I attempted to demonstrate through my favorite band’s music and poetry the phases our relationship went through. To represent the beginning, I chose Animal Collective’s “The Purple Bottle.”
I couldn’t find a music video of the song in its original form, but this video shows one of the lead singers playing acoustic guitar along with his wife playing the keyboard. This song is about the first stages of falling in love. If you’d like to hear the song in the original version - the singing is not as crazy - here it is.
To represent the middle, after we self-disclosed, bonded, and started feeling like any day spent away from each other was a wasted day, I chose “Grass.”
To represent the end of our relationship, when we were still together but things weren’t going well, I chose “Banshee Beat.” I found a video that shows the lyrics for better comprehension.
If you’d like to see various interpretations of Animal Collective’s complex lyrics, here’s a website that's great for helping you gain a better understanding of them.
I also am including a scene from “Across the Universe” to represent the difficulties Steve and I went through after I decided to break up with him.
This clip shows the disintegration of Sadie’s and JoJo’s relationship, and while it’s a lot more glorious and dramatic, I can relate to it in terms of my break-up with Steve. We went through so much during the two months following the day I actually left him: the dyadic phase, the social phase, and ultimately the grave dressing phase all occurred (Campbell Eichhorn 247). Although we only saw each other twice afterwards, we emailed each other often, which only caused a lot of heartache and anger. I finally cleaned my house, though: I haven’t spoken to him or really felt like I miss him in over two weeks now.
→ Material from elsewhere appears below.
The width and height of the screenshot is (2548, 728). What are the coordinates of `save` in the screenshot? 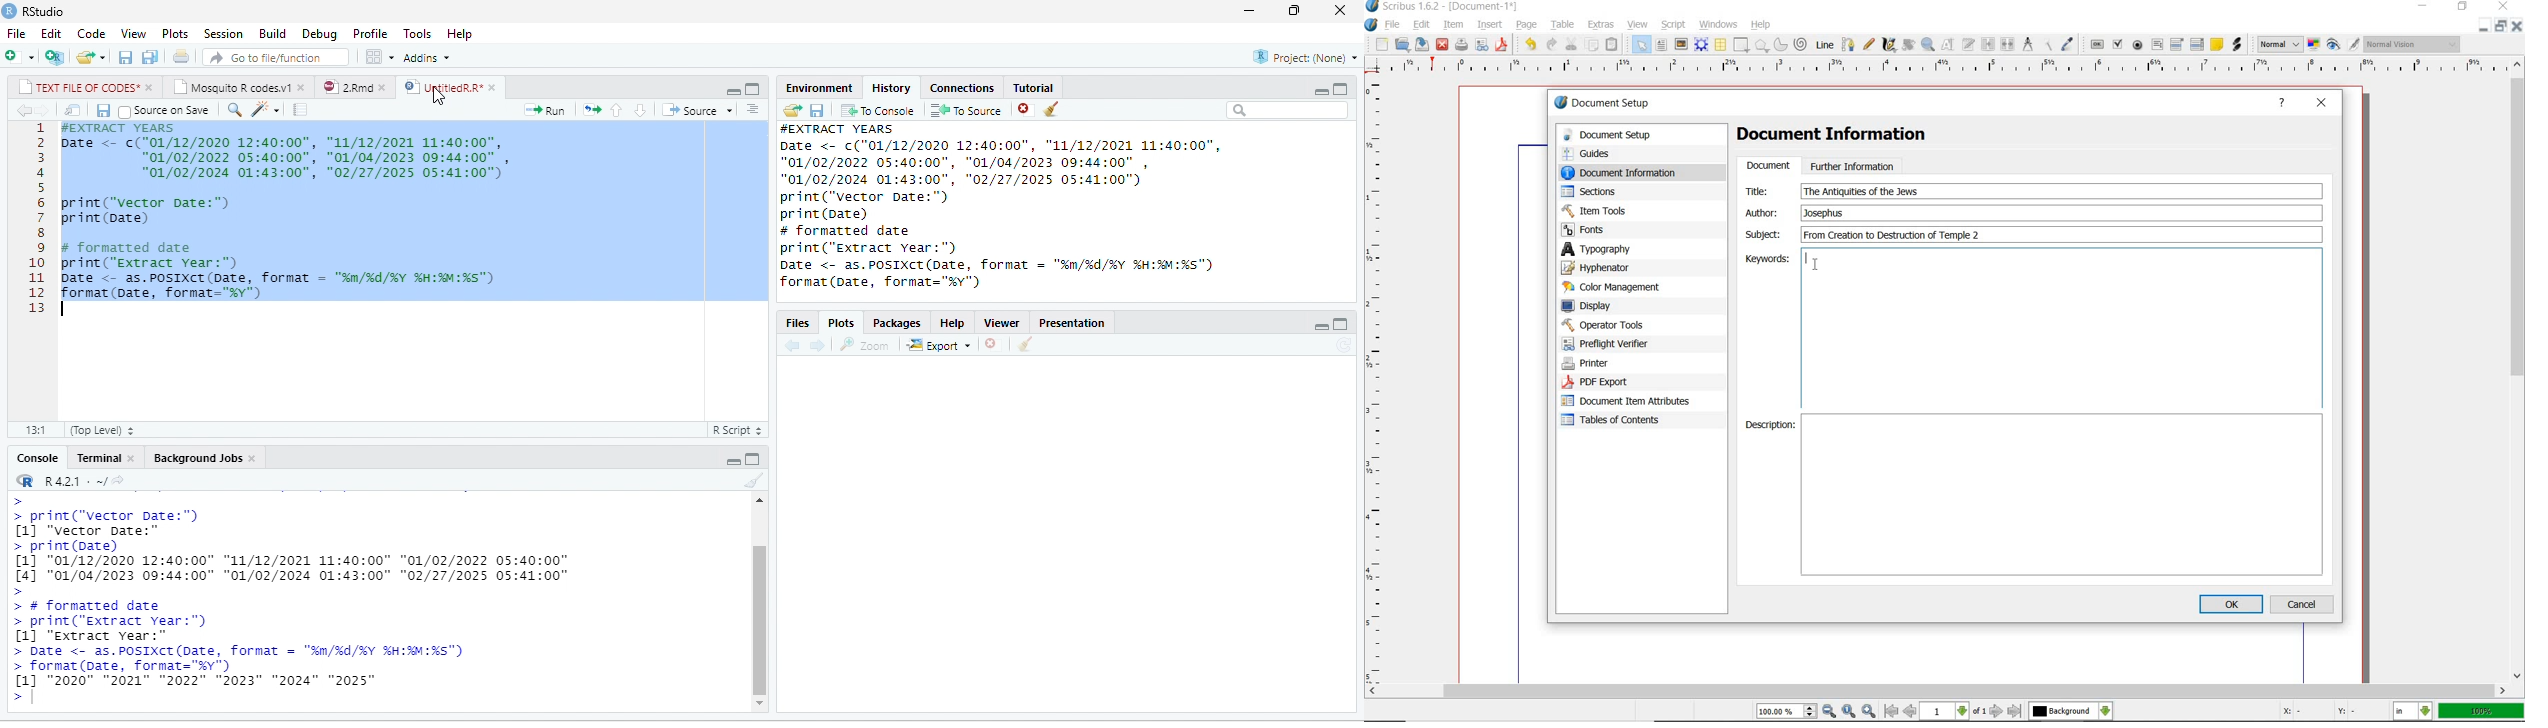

I want to end this blog on a hopeful note, though. Here’s a poem I think captures the essence of a truly healthy loving relationship, one that I hope to find myself in someday. The narrator speaks of his lover in adoring terms, even perceiving her faults to be endearing traits.
“Love Poem” by John Frederick Nims
My clumsiest dear, whose hands shipwreck vases,
At whose quick touch all glasses chip and ring,
Whose palms are bulls in china, burs in linen,
And have no cunning with any soft thing
Except all ill-at-ease fidgeting people:
The refugee uncertain at the door
You make at home; deftly you steady
The drunk clambering on his undulant floor.
Unpredictable dear, the taxi drivers' terror,
Shrinking from far headlights pale as a dime
Yet leaping before apoplectic streetcars—
Misfit in any space. And never on time.
A wrench in clocks and the solar system. Only
With words and people and love you move at ease;
In traffic of wit expertly maneuver
And keep us, all devotion, at your knees.
Forgetting your coffee spreading on our flannel,
Your lipstick grinning on our coat,
So gaily in love's unbreakable heaven
Our souls on glory of spilt bourbon float.
Be with me, darling, early and late. Smash glasses—
I will study wry music for your sake.
For should your hands drop white and empty
All the toys of the world would break.